An expert on Micronesia doubts that a push from Chuuk to break away from the Federated States of Micronesia will actually happen.
There is an independence push coming from some of the leaders of Chuuk, one of the four island states that make up the FSM.
Director of the East West Center, Pacific Islands Development Programme, Jerry Finin, said it could be borne out of a sense that the central government played too larger role in the funding of state activities and that independence might provide a greater level of autonomy.
He said even if a referendum in Chuuk went in favour of breaking away, it was not clear whether it was something that the central government would allow.
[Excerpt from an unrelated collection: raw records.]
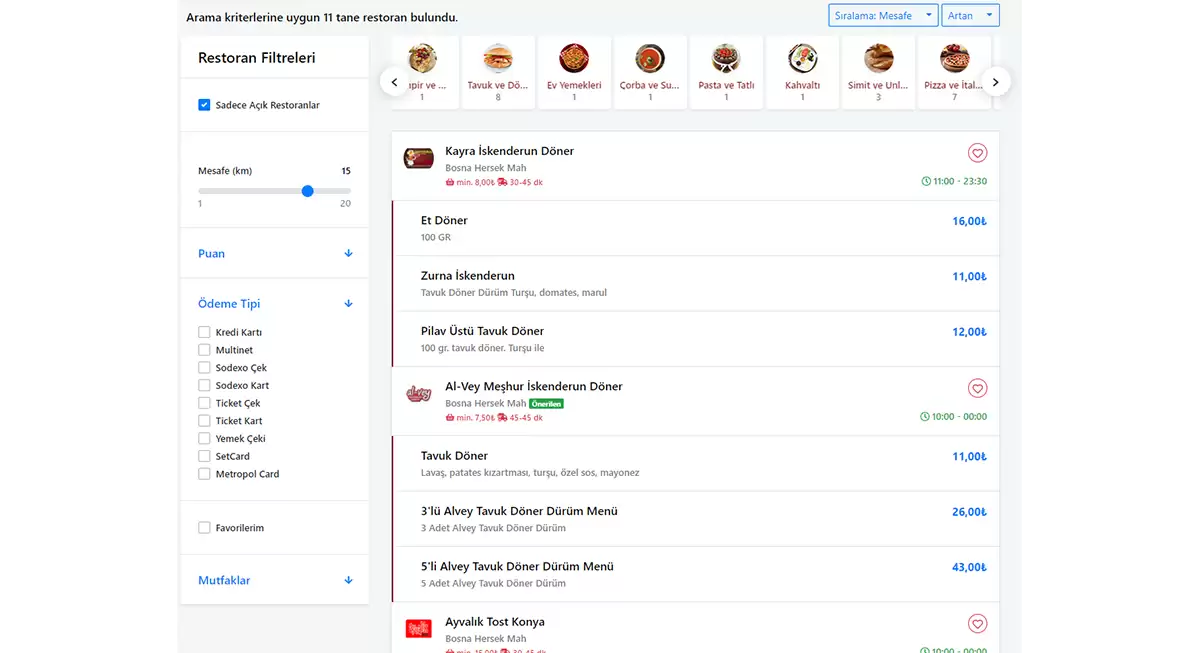Screen dimensions: 1200x653
Task: Favorite Kayra İskenderun Döner with heart icon
Action: pos(977,153)
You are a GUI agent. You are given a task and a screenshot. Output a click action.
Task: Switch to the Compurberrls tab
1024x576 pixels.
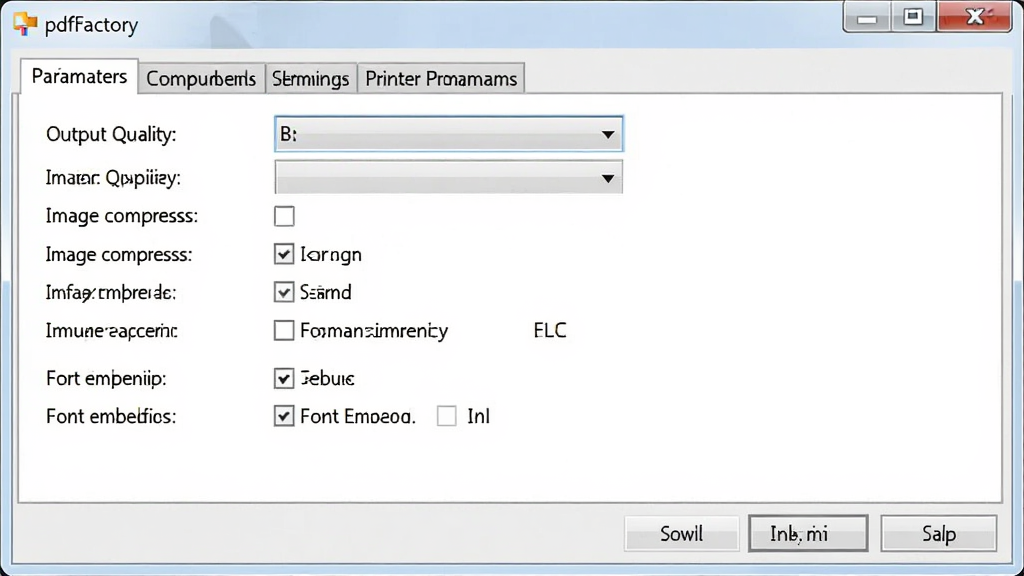pos(201,78)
"It also would have implications for the Free Association Relationship with the United States and there is some question as to whether the United States would continue its Free Association relations with another independent country in Micronesia. So a host of questions but I think it's unlikely to happen."
Jerry Finin believed in the long-term FSM is in a much better position if all four states stick together.
Independence from FSM could back-fire on Chuuk state
Mr Fini said leaders in Chuuk need to think about the long-term implications of potentially breaking away from the Federated States of Micronesia.
He said there are perceptions that some aren't happy with their share of benefits from FSM's Compact of Free Association with the US.
But he said on the other hand it's questionable as to whether the Chuuk would be in a better position if they did break away.
"All of this is sort of speculative at the moment and I think that it will garner a lot of attention both from the national government of the Federated States of Micronesia as well as from the US government but over the long-term FSM is I think in a much better position by staying together with the four states."
The four states in the nation include: Pohnpei (with the FSM's capital city in Palikir), Kosrae, Chuuk, and Yap.